Ok, so now for some random, not terribly important, fun little notes.
- I'm such a slave to Starbucks. Outside of the few times I found one in London, I hated the coffee. That's completely my fault though - I'm not adventurous at all when it comes to my coffee.
- The flip side to that was the beer and food. Don't ask me to name any names, but I had some great new brews. (The last one I remember was one made in Switzerland with a castle on the front. Awesome.) I also got to try haggis - twice. Take a gander at the wikipedia page on it if you want to see what fun ingredients make up that dish.
- Coming home - I somehow 'tripped' the two security issues. First - the fine folks at Delta seemed truly surprised that I didn't print my itinerary. Seriously. I said I had it in email (and it was in Evernote as well) so it seemed a bit silly to print it - but that concept didn't quite seem to click with them. I refuse to kill a tree when I have no need to. I also somehow managed to trigger a random "agriculture" check in Atlanta. Luckily the cow was well hidden in my luggage.
- Holy crap it stays light late in Europe. I remember one night seeing light still at 10PM.
- We took a train from London to Brussels. I definitely recommend using the trains if you travel in Europe. So easy - so simple. Just incredibly relaxing when you compare it to air travel.
- Holy crap - everyone in Amsterdam is taller than I am.
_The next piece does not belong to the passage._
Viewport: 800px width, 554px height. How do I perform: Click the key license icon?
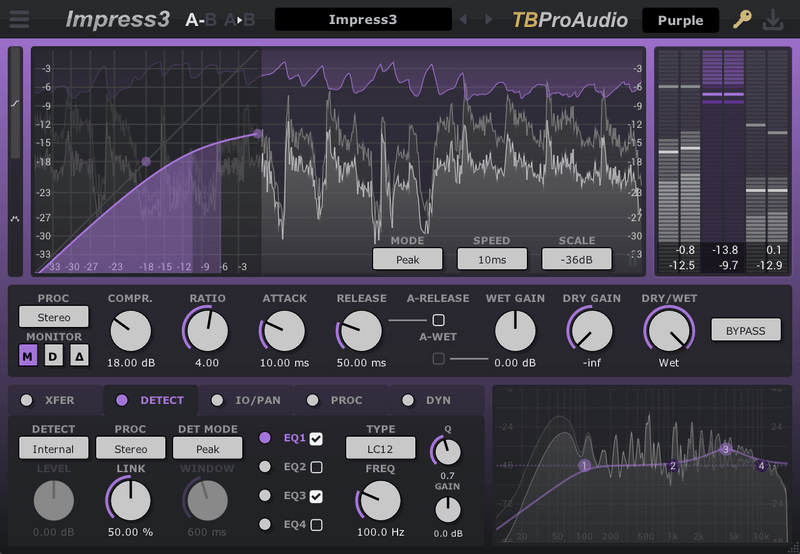(741, 20)
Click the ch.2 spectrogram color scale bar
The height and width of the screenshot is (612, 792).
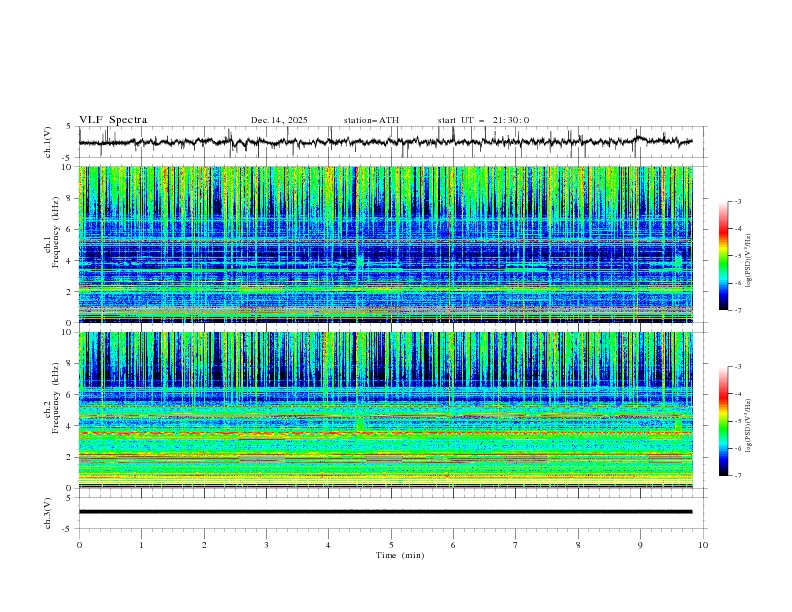(x=724, y=422)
I've never seen that before.
- I think the only reason America is superior to Europe is that our plugins are significantly smaller than the rest of the world. (And yes, that's a joke. :)
- One more point (and I'm writing this a few hours after the initial release): I've never been subject to the "You aren't in America, you can't watch this" crap before. I was trying to watch Lost on Hulu and had to jump through hoops (ie use a proxy) to watch it. Stupid. Media companies are complete idiots. (Ok, so maybe not, but it feels like they want to pretend it's still 1980.)
That's it - thanks to Andy Allan and Fuzzy Orange for having me out there. Thanks to Adobe for extending the tour. Big thanks to the user groups in Brussels, Amsterdam, and Zurich who hosted us.
p.s. I'm going to be giving my CFBuilder Extensions presentation sometime soon to the Online meetup.